A New York Times editorial on March 10 said “No to the Keystone pipeline.” Opponents of the pipeline, like myself, feel good. We can at least hope that the editorial has increased the odds that Obama will also say no — but whether the odds change enough to matter is impossible to say.

Problem is, feeling good or better is not good enough. There's something wrong with this story. It's as if the decision about the pipeline is no longer our decision. If Obama says no, that's the end. If he says yes, that's the end too. Isn't the definition of shirking responsibility that you have given away the power to make a decision on something that really matters to you?

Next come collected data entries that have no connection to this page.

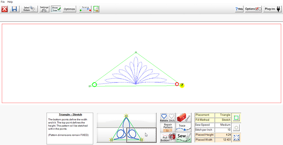Open the Help menu
This screenshot has width=283, height=145.
tap(10, 2)
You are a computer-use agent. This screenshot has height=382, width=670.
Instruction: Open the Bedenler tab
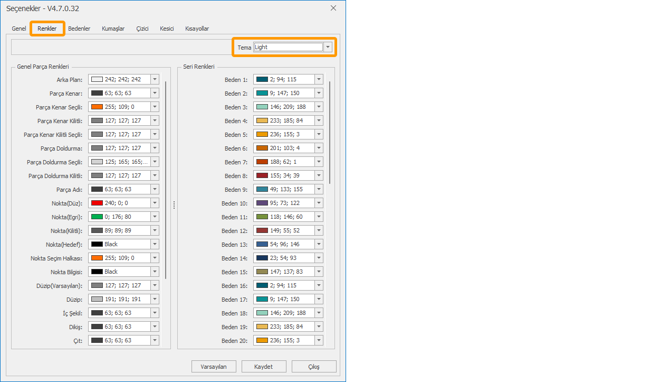(79, 29)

The situation is all too Canadian. Not our decision. As if we were to say, “We just sell the asbestos; others who choose to buy it, are responsible for what happens.”  Only now have we finally owned up to what we've been doing with asbestos and finally agreed to stop selling it.

Recall the injunction "caveat emptor:" Let the buyer beware. Meanwhile the seller counts the money and washes his hands.

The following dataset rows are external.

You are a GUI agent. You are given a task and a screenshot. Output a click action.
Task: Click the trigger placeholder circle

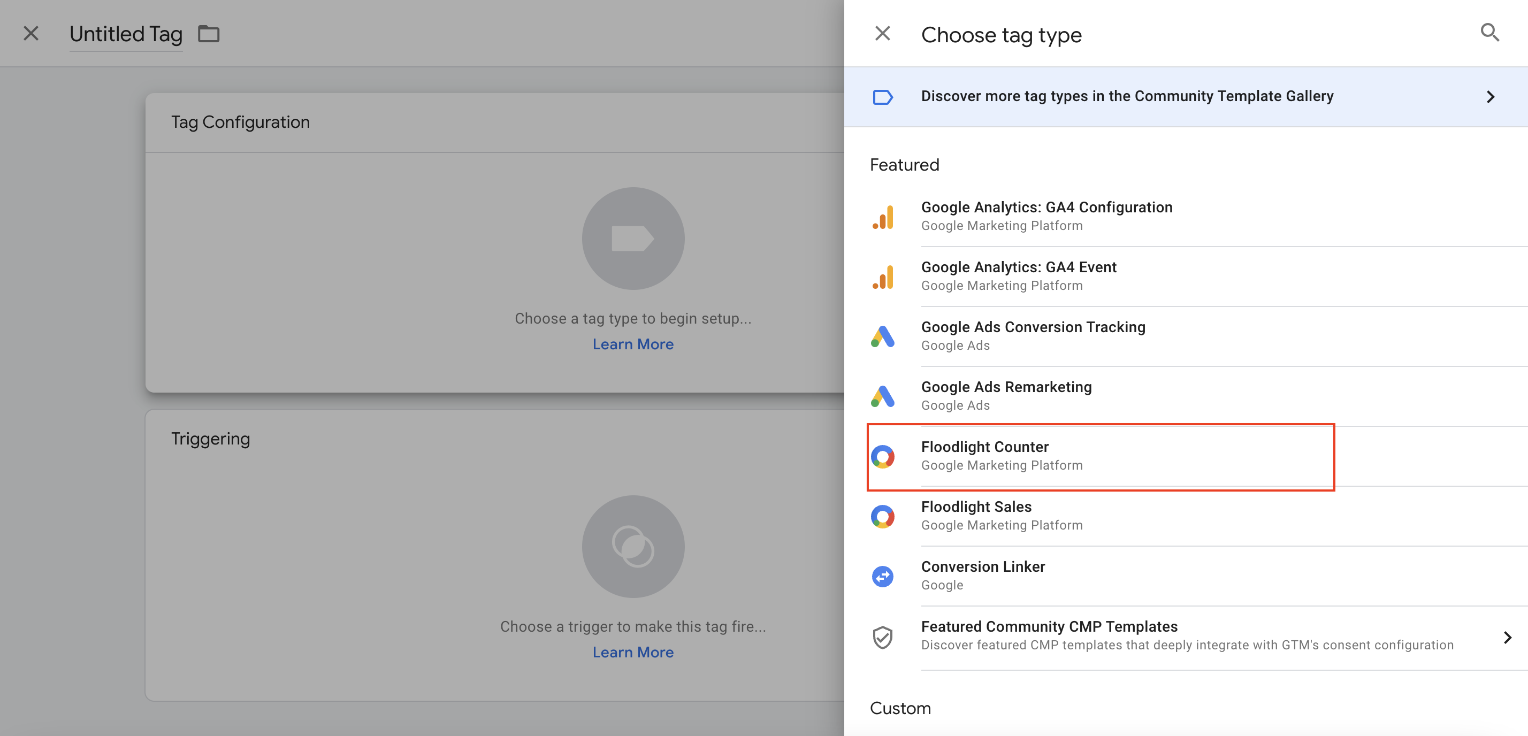[x=633, y=546]
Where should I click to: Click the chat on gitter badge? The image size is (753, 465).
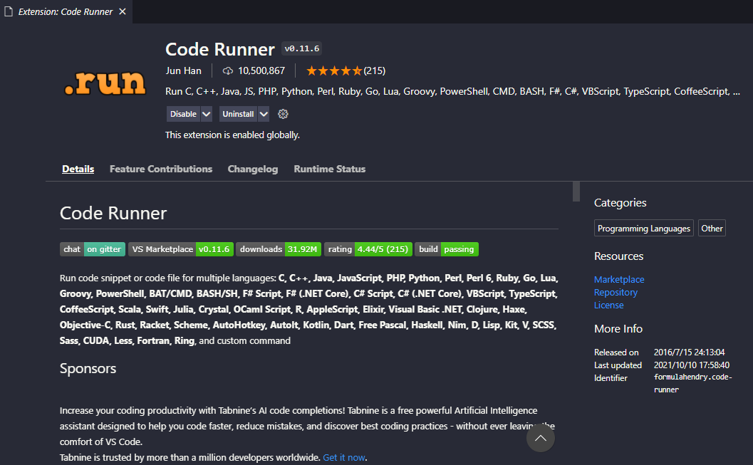(93, 249)
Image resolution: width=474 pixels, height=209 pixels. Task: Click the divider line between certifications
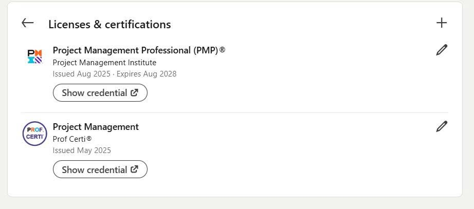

Canada has lived by exporting resources since the day we elbowed aboriginal people aside. In the process, we’ve developed some very bad habits.

We've done very well in the world, by selling resources. Let's not dwell on the fact that having those resources is really a matter of luck — because if we did think about it that way we'd realize that we just might have a special responsibility to engage in good management, to practice good stewardship.

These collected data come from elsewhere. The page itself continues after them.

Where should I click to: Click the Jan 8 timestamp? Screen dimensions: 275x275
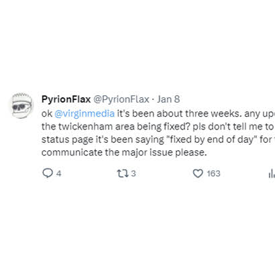pos(168,99)
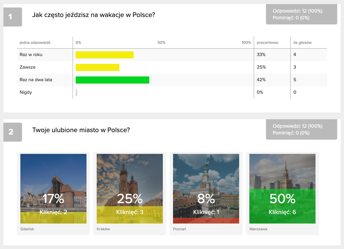Click the gray 'Nigdy' zero bar
Screen dimensions: 344x249
tap(77, 92)
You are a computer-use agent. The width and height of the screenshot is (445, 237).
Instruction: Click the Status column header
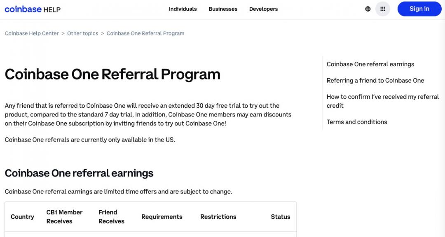tap(281, 216)
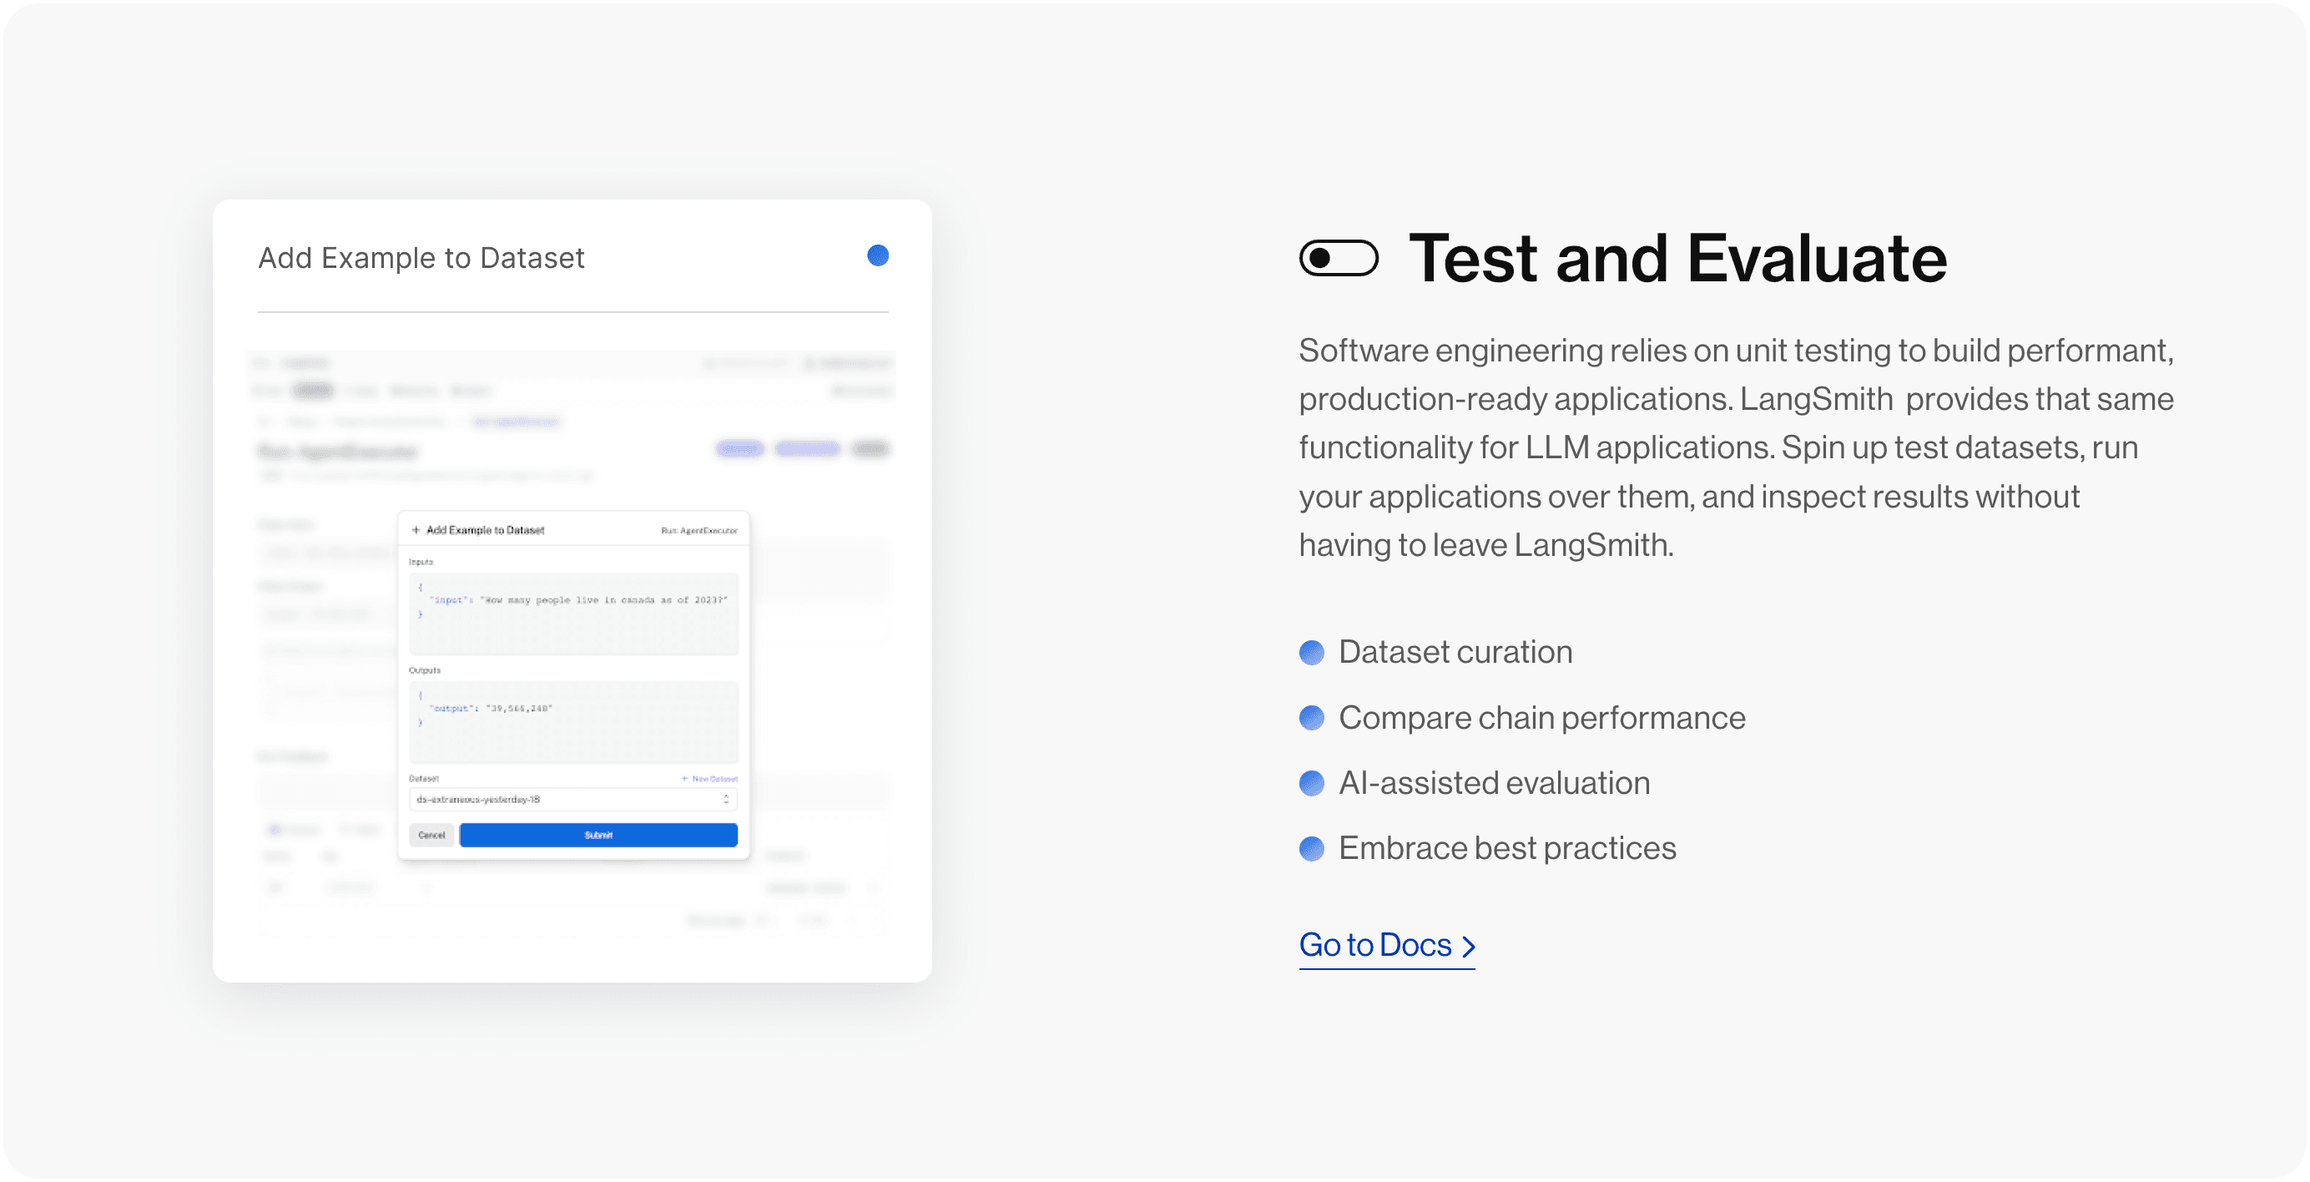The image size is (2310, 1182).
Task: Click into the Outputs JSON text area
Action: (x=573, y=722)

There's nothing wrong with selling resources and becoming prosperous thereby. The question is whether we do it in a good and ethical way.

Canada has lived by exporting resources since the day we elbowed aboriginal people aside. In the process, we've developed some very bad habits.

We chased the beavers across Canada, killing them off as we mapped the country. It took half a millennium but we fished out the cod. We clearcut the forests. We mined out the mines, walked away from the environmental damage, and turned communities into ghost towns.

We take pride in the Group of Seven artists, their paintings full of rocks and trees — but nary a person to be seen. We imagine that this shows how well we relate to the wilderness, ignoring the fact that the artists were painting second growth in Algonquin Park, named after the native people from whom Canada seized the land that they had long used.

Our bad behaviour has, if anything, escalated over time, as measured in collateral damage. We supplied the timber for the ships of the British navy and facilitated that country's empire-building and war-fighting capacities. We exported, and export, a variety of minerals essential to the operation of America's military-industrial complex. We stayed out of the Vietnam war and the Iraq war but we didn't impose sanctions on American imports of Canadian resources essential to its war effort. So we managed to profit while getting credit for being peaceful.

With bitumen, and the extraordinary escalation of climate change which it fuels, we've truly hit the big time.

This country needs to read and heed the New York Times editorial, which points out that that Canada has the option of building a national east-west pipeline if the US says no to Keystone, as it advocates. That way, says the editorial, Canada will have to accept full responsibility for what is being done because Canada alone is doing it.  Canadians will have to decide whether the massive project to move the dirtiest of oil is really, as the Times puts it, "prudent." In effect, we won't be able to pretend that all we're doing is satisfying the needs of our good neighbour, the United States.

The point that Canada needs to make its own decisions is well taken and we're indebted to the Times for making it so well.

Maybe what the Harper government fears more than anything else is that we'll wake up and there will be a cross-country chorus insisting that, whatever we do, we cease taking no responsibility for the damage we're doing not only to ourselves but to the world.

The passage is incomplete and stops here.